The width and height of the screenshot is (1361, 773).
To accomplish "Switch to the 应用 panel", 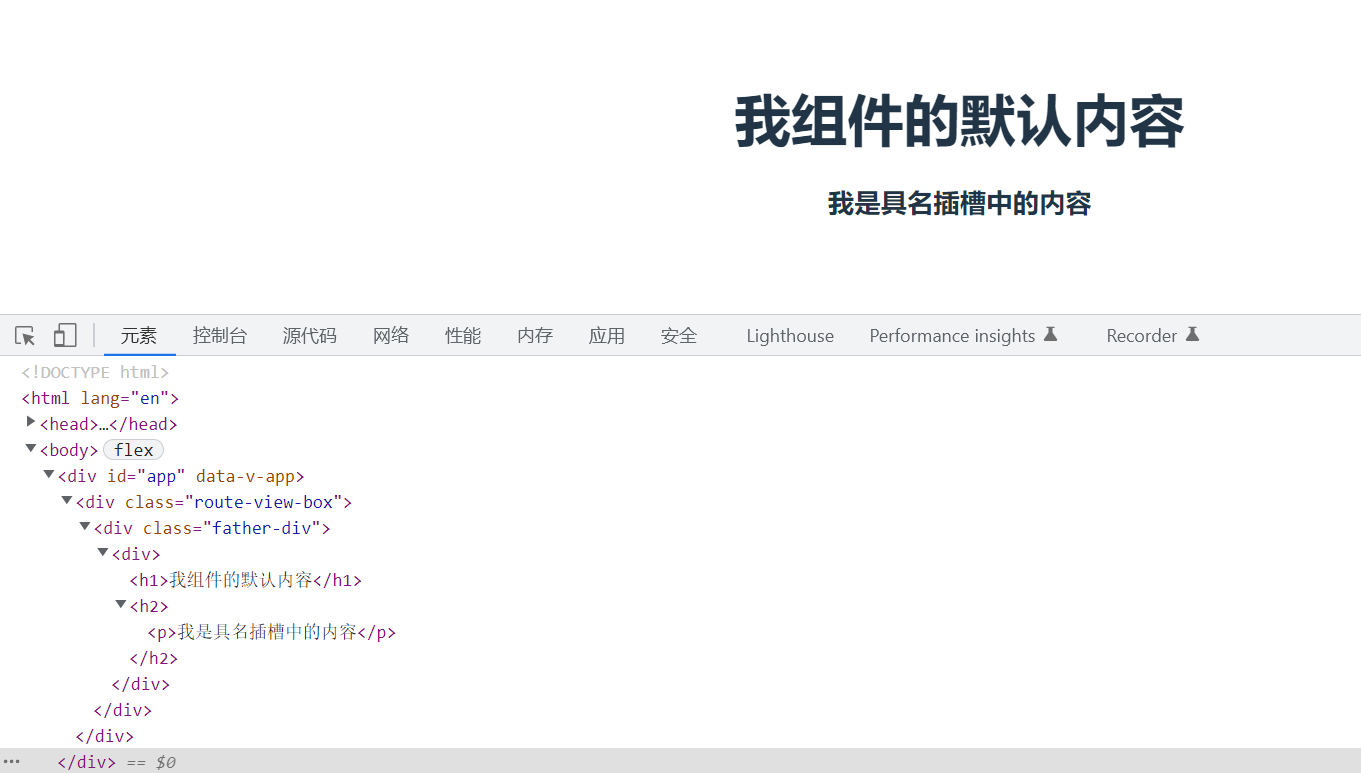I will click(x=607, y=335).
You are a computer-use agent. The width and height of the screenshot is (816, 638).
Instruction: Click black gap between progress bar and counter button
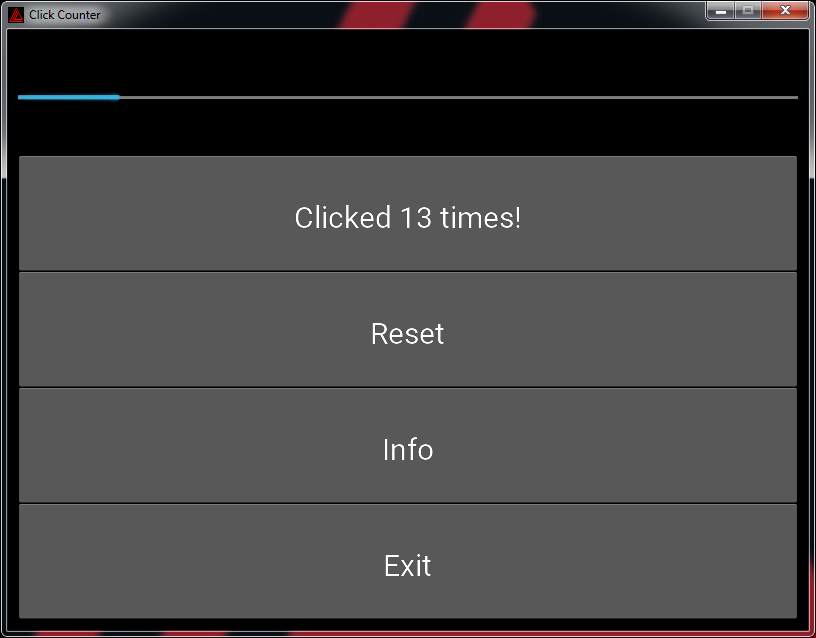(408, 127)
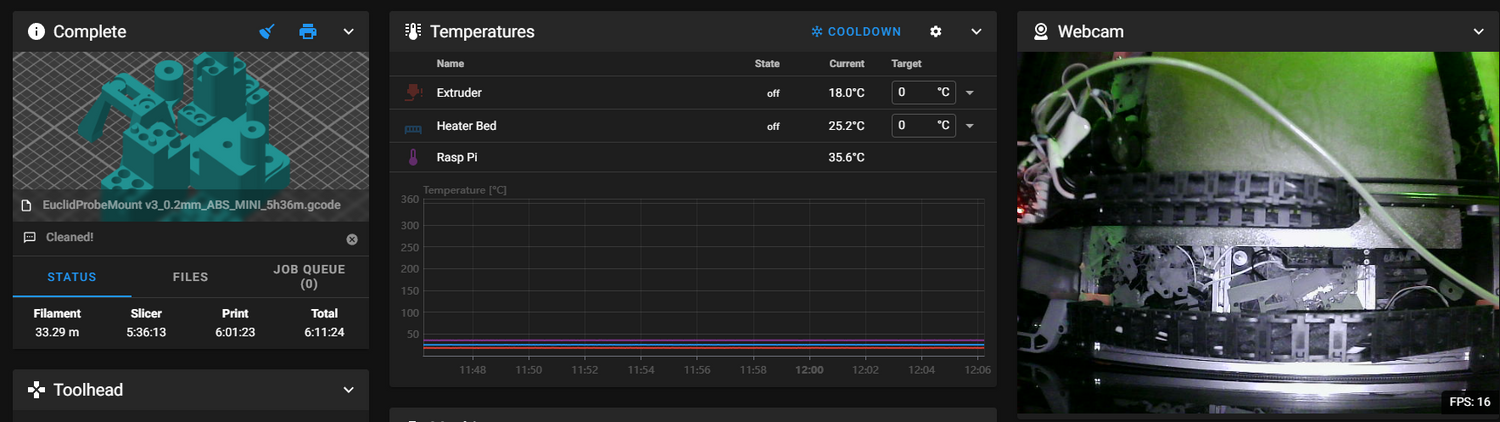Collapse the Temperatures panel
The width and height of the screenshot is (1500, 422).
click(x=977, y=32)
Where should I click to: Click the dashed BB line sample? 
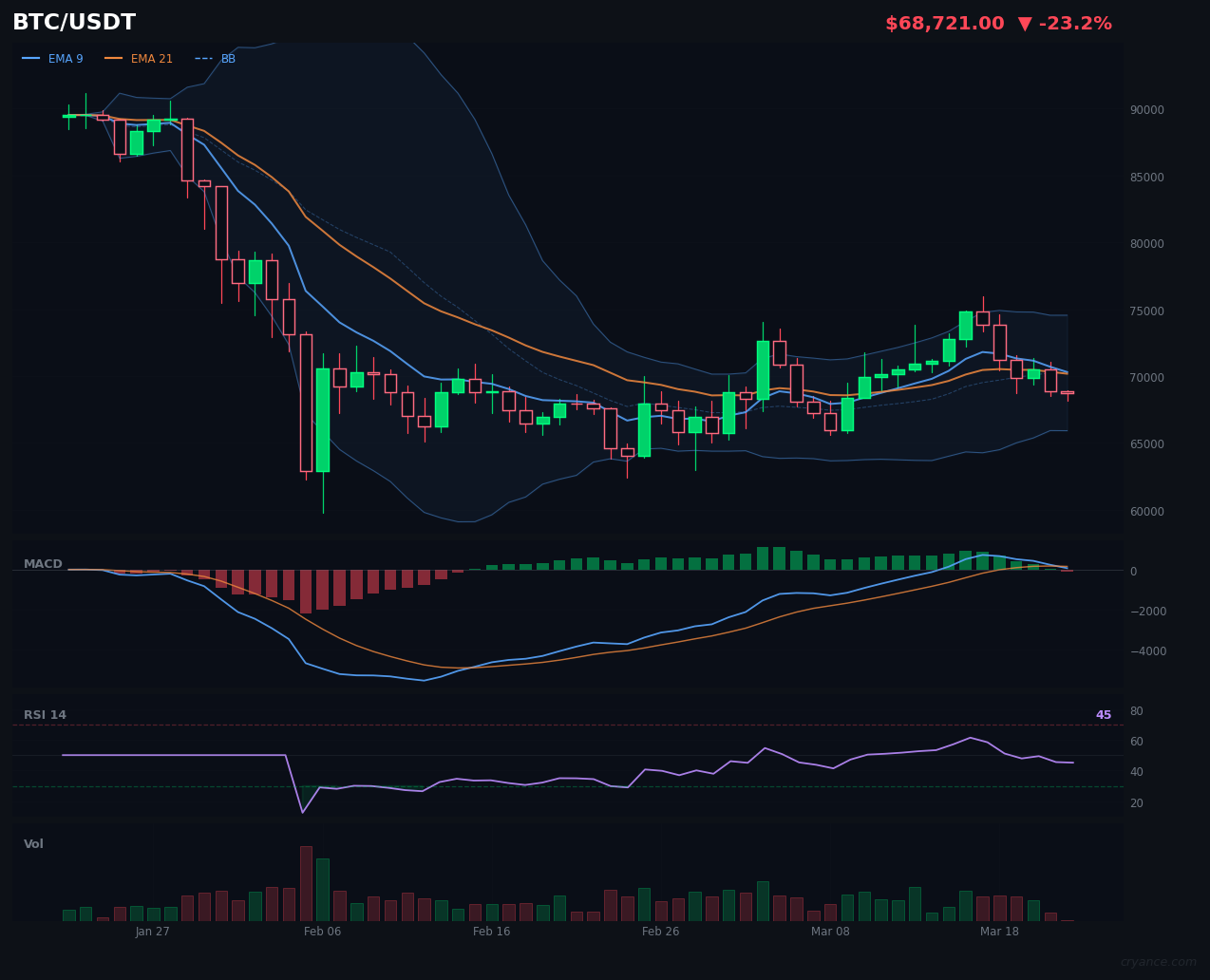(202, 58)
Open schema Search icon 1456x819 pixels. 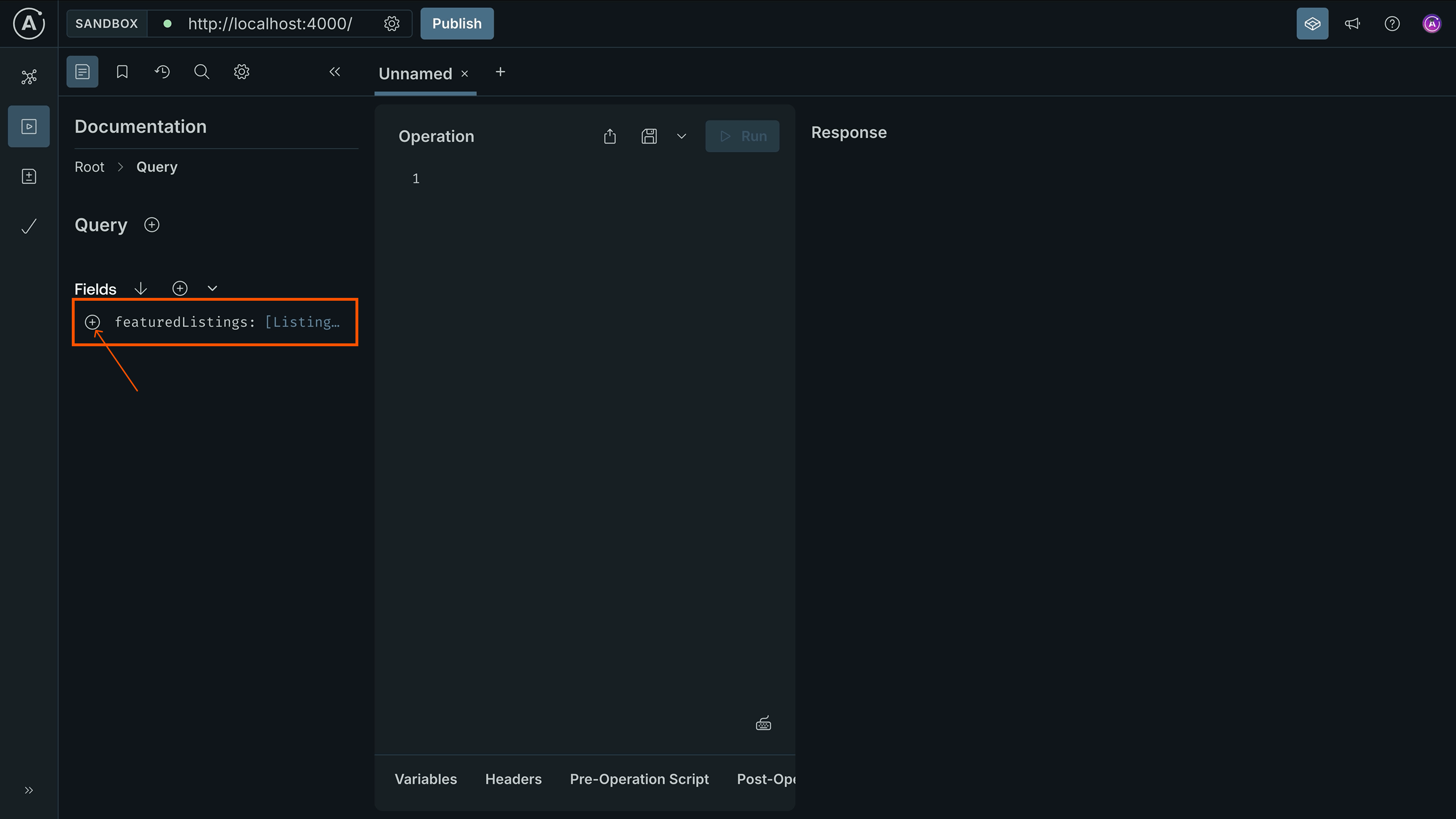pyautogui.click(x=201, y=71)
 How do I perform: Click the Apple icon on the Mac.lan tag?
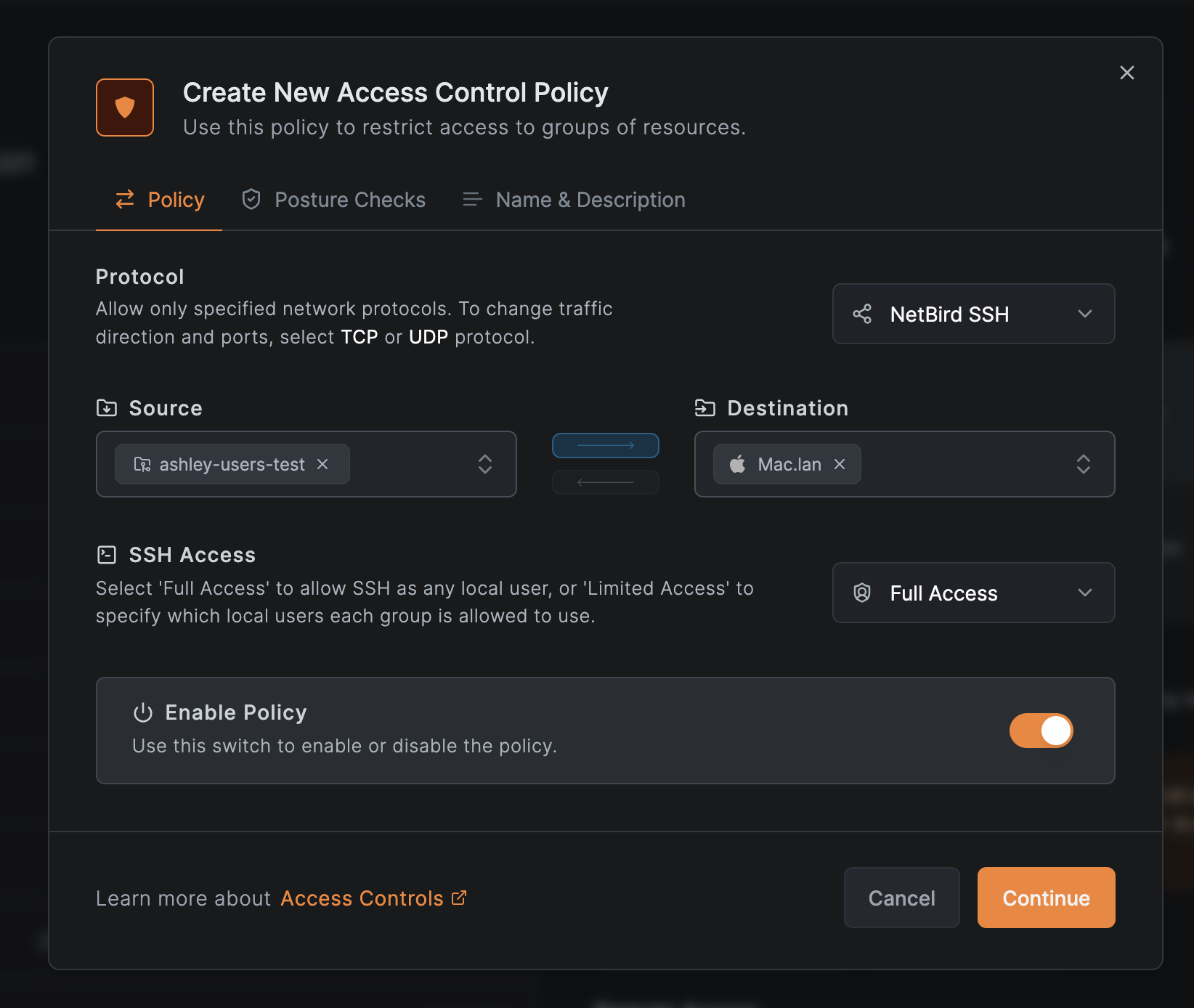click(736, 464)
━━━━━━━━
The problem
Which lines in the entries above contain the word "screenshot"? Gather and copy each of them, counting a match only when its case is the same.

Exercise response
The width and height of the screenshot is (1361, 773).
You are a computer-use agent. The width and height of the screenshot is (816, 638).
The width and height of the screenshot is (1500, 422).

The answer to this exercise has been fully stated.